So the key dynamic powering the novel is the uneasy relationship between Mars and Earth: the Martian colonists both despise Earth’s bureaucrats and see Earth as an unreachable, far-off vision of home. Morgan’s Mars is a bit Wild West and a lot Victorian colony: originally a penal settlement, its inhabitants are still, 200 years later, barely subsisting on the barren red planet, ruled over by a corrupt local governor, with Earth hopelessly distant in terms both of travel time and of what it would cost financially to get there. The corporation stuff tracks too, European colonialism historically being based on trade (think of the East India Company, which essentially ruled the subcontinent until the mid-nineteenth century).

What’s missing, of course, are the main victims of historical colonialism: Morgan’s Mars has no indigenous inhabitants to be slaughtered and oppressed by exploitative Earthlings. In fact racism appears to be largely absent from this imagined future: the well-off Earth auditor Madison is Black, whereas Martian Hakan has Arabic ancestry. Morgan’s point seems to be that the forces of capital depend on the existence of an underclass, and that therefore the social conditions that enabled imperialism will continue to operate in colonialist-like ways even when the problem of racism has been solved. (Although the extent to which it has in fact been solved in the universe of Thin Air is dubious: as in Martha Wells’ Network Effect, which I reviewed last week, the novel’s worldbuilding is thoroughly Western despite the characters’ different cultural backgrounds.)

This argument would, I feel, be more convincing if there was actually anything on Mars for Morgan’s fictional corporations to be interested in, but there isn’t, particularly: no significant resource extraction, no desirable markets; the only commercial activity that is uniquely Martian is, for some reason that I don’t think is ever adequately explained, skincare development. Furthermore, Morgan’s Martians are analogous not to the relentlessly exploited indigenous populations of lands colonised by Europeans but to the colonisers themselves: the convicts shipped out to places like Australia and North America to establish a Western presence there. Of course it’s difficult to describe a transported Victorian peasant as privileged, but the comparison I think Morgan is reaching for here doesn’t quite work, and moreover obscures the actual harms capitalist colonialism did, and is still doing, to real communities across the globe.
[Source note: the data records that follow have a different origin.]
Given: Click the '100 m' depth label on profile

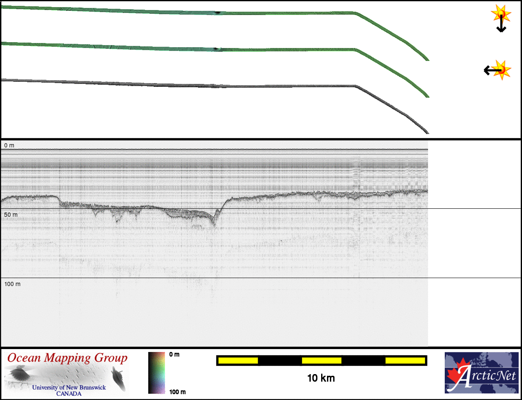Looking at the screenshot, I should tap(13, 284).
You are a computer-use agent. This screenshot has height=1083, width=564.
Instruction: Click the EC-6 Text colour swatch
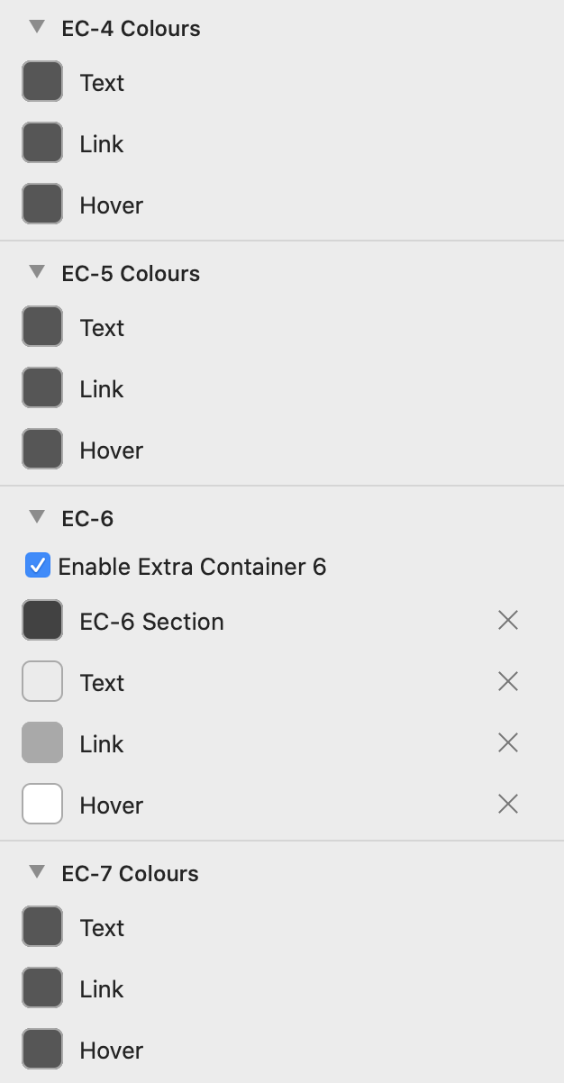[x=42, y=681]
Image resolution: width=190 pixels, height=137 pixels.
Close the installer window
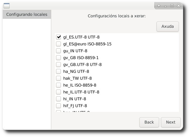tap(179, 5)
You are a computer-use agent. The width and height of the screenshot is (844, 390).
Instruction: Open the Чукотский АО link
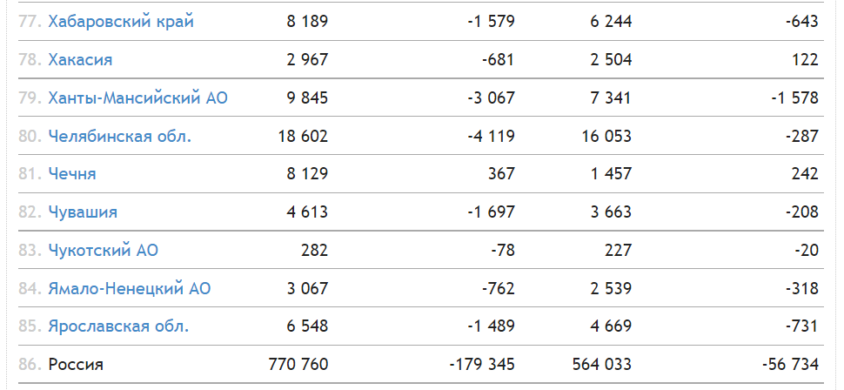click(x=103, y=251)
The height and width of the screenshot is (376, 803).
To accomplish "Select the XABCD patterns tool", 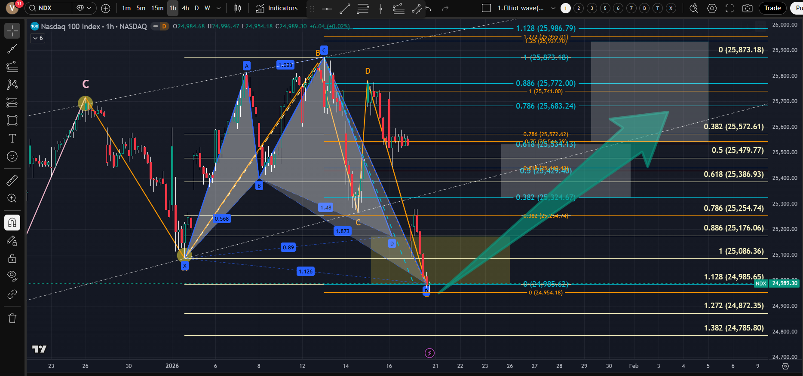I will coord(12,84).
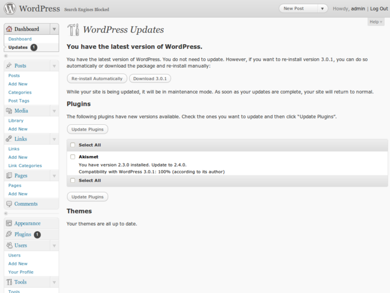Click the Comments bubble icon
390x293 pixels.
9,204
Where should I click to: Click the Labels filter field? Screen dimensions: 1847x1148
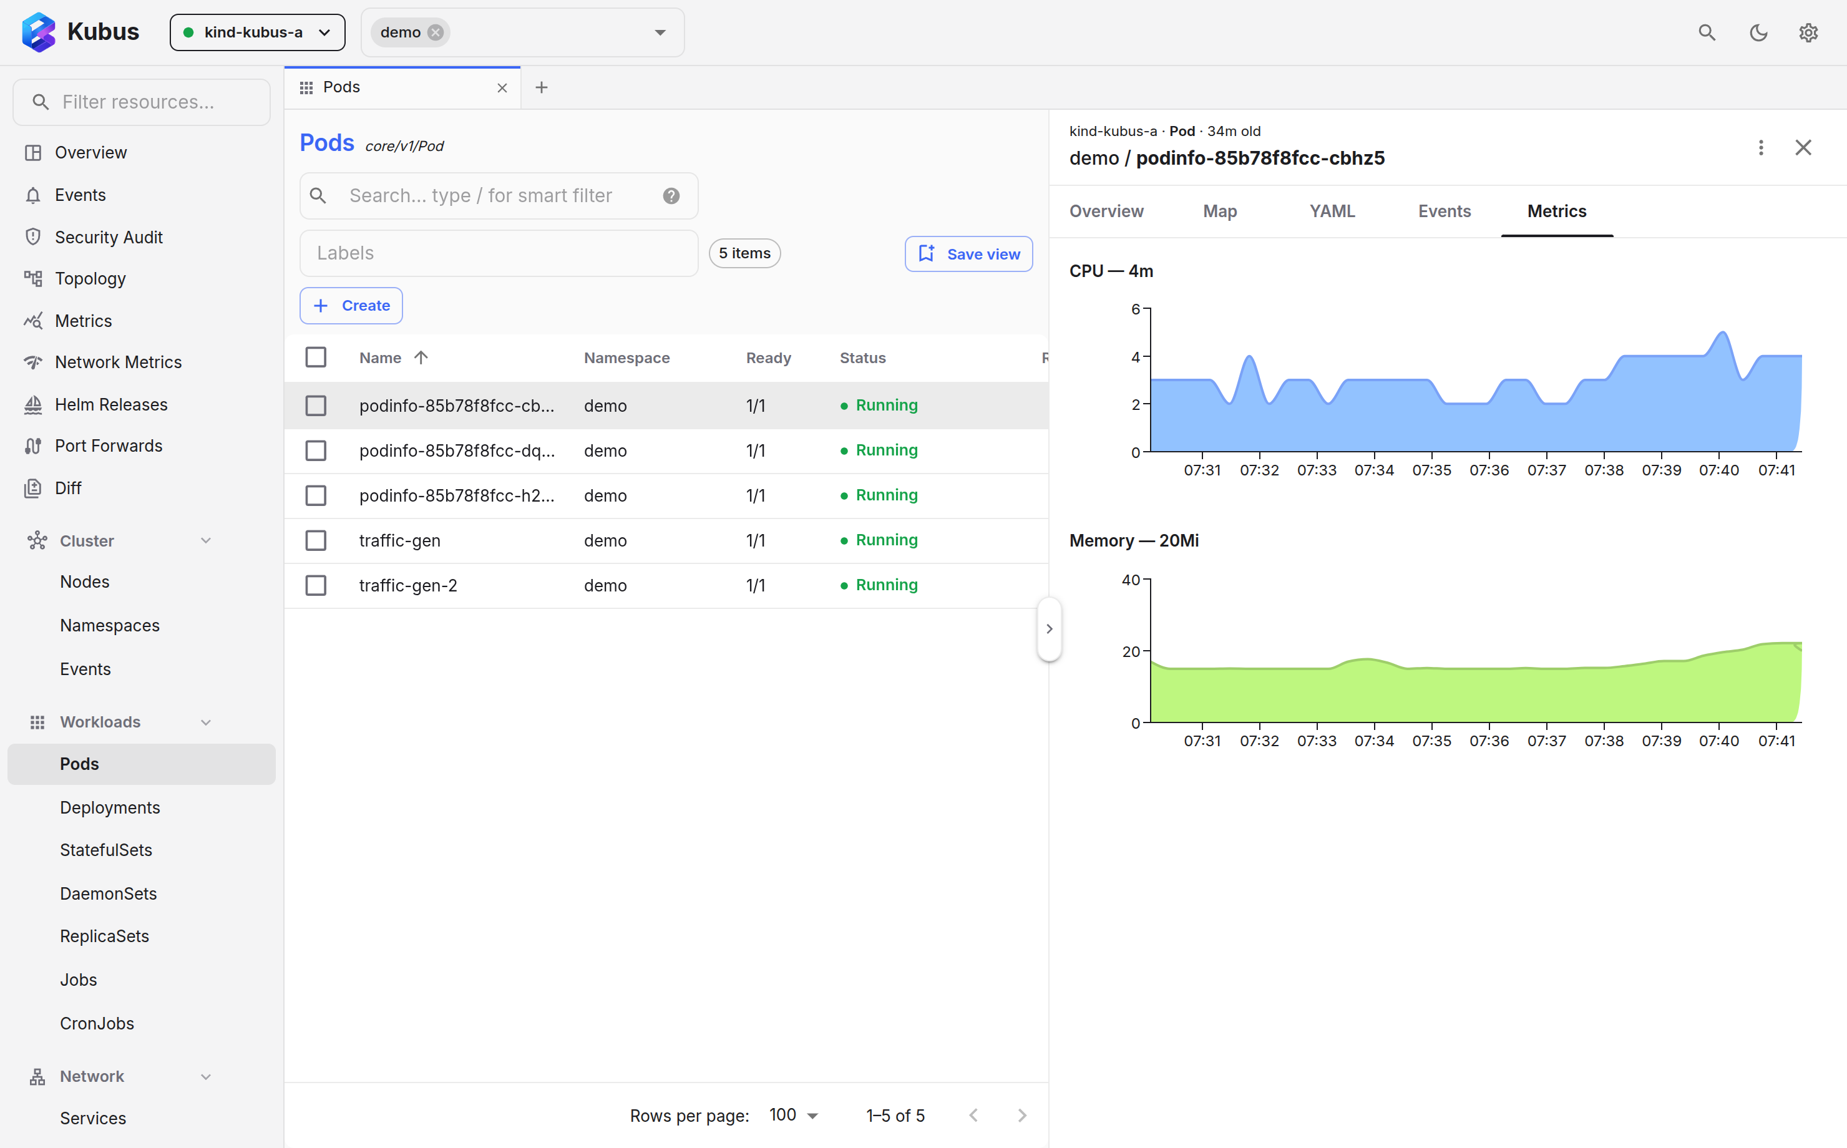tap(499, 254)
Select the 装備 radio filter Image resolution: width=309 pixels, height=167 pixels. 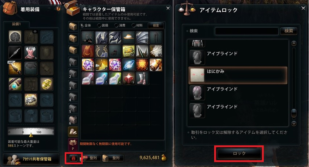[103, 26]
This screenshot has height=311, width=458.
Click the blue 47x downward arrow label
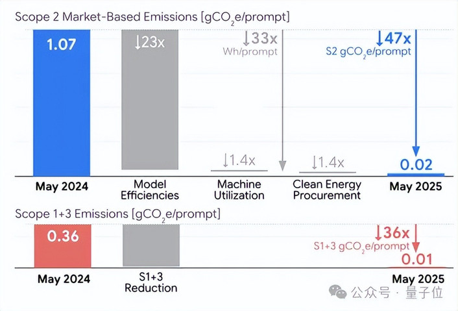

This is a shame, because the attempted critique of capitalism is what elevates the novel above others in its genre; without it, it’s merely violent, male gaze-y and, on one jarring occasion close to the beginning, randomly transphobic. Like, I don’t want to imply that I hated reading it: I quite enjoyed what it was attempting to do, as well as Morgan’s prose, which is stylish in a sort of sub-Rajaniemi way, noirish and efficient. But it wasn’t an entirely pleasant reading experience, let’s just say, or an entirely successful one.